Exercise ->
Reproduce the items exactly as they appear, from the line containing "The height and width of the screenshot is (1372, 650)." through the line containing "Action: (63, 205)", inclusive. Omit the pictures from your output.

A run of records
___
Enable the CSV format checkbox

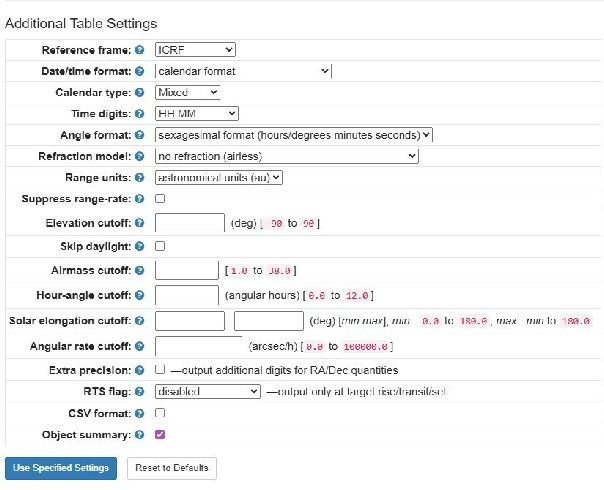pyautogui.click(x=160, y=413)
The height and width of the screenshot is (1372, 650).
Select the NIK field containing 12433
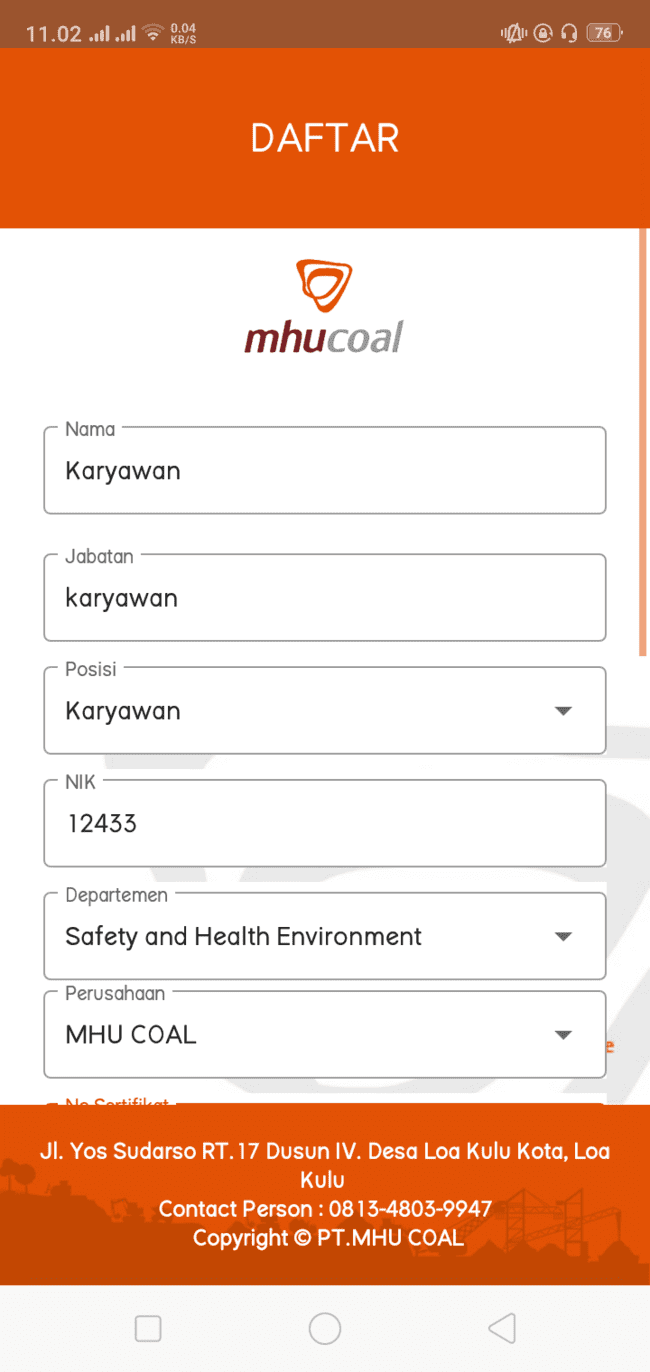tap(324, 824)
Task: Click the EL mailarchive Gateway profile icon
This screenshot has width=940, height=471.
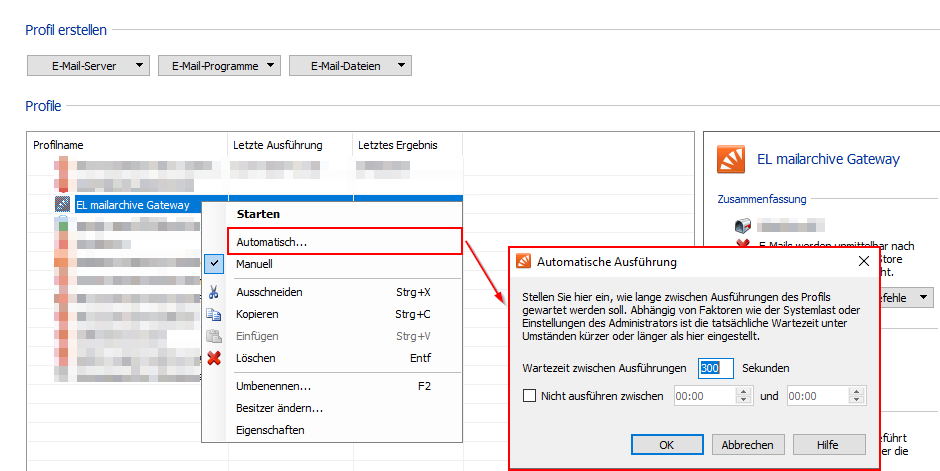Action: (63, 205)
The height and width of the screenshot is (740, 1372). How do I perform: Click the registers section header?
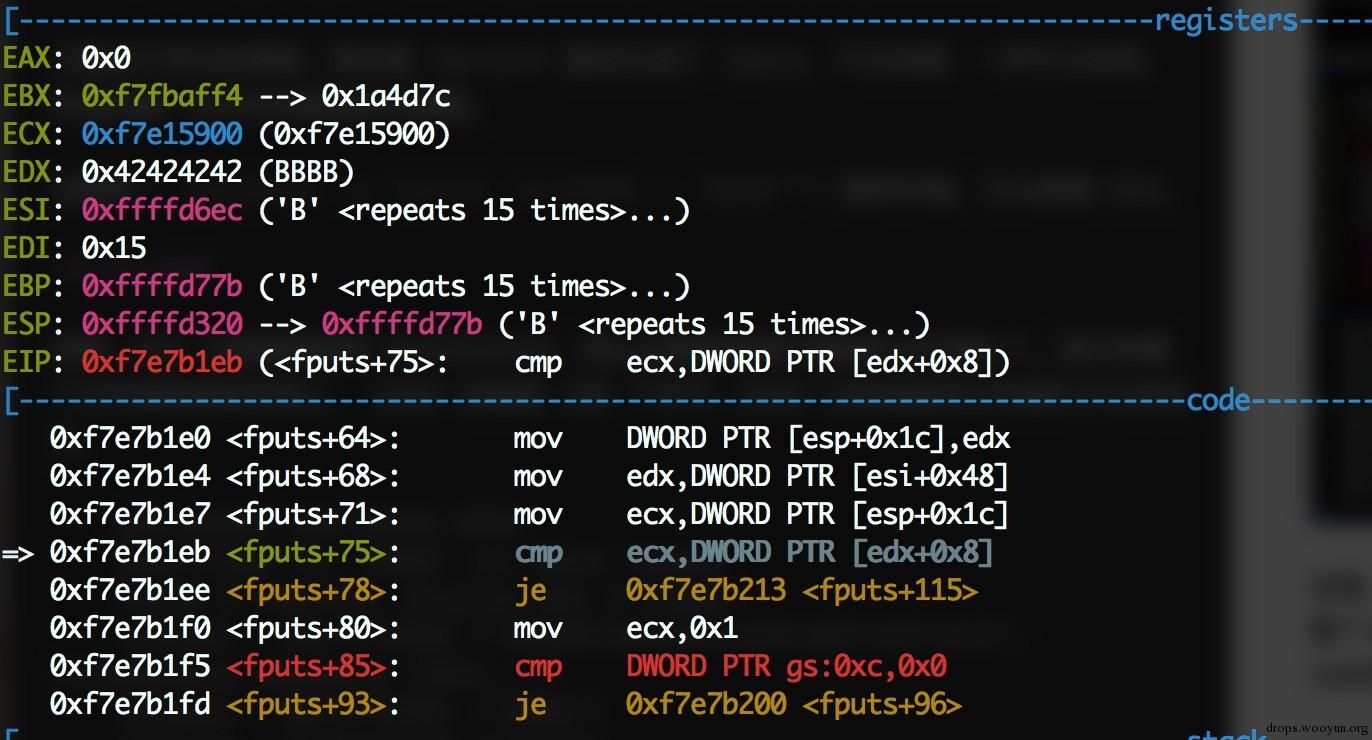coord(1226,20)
___
Task output ->
The height and width of the screenshot is (1372, 650).
Select the NIK field containing 12433
tap(324, 824)
Task: Click the EL mailarchive Gateway profile icon
This screenshot has width=940, height=471.
Action: (63, 205)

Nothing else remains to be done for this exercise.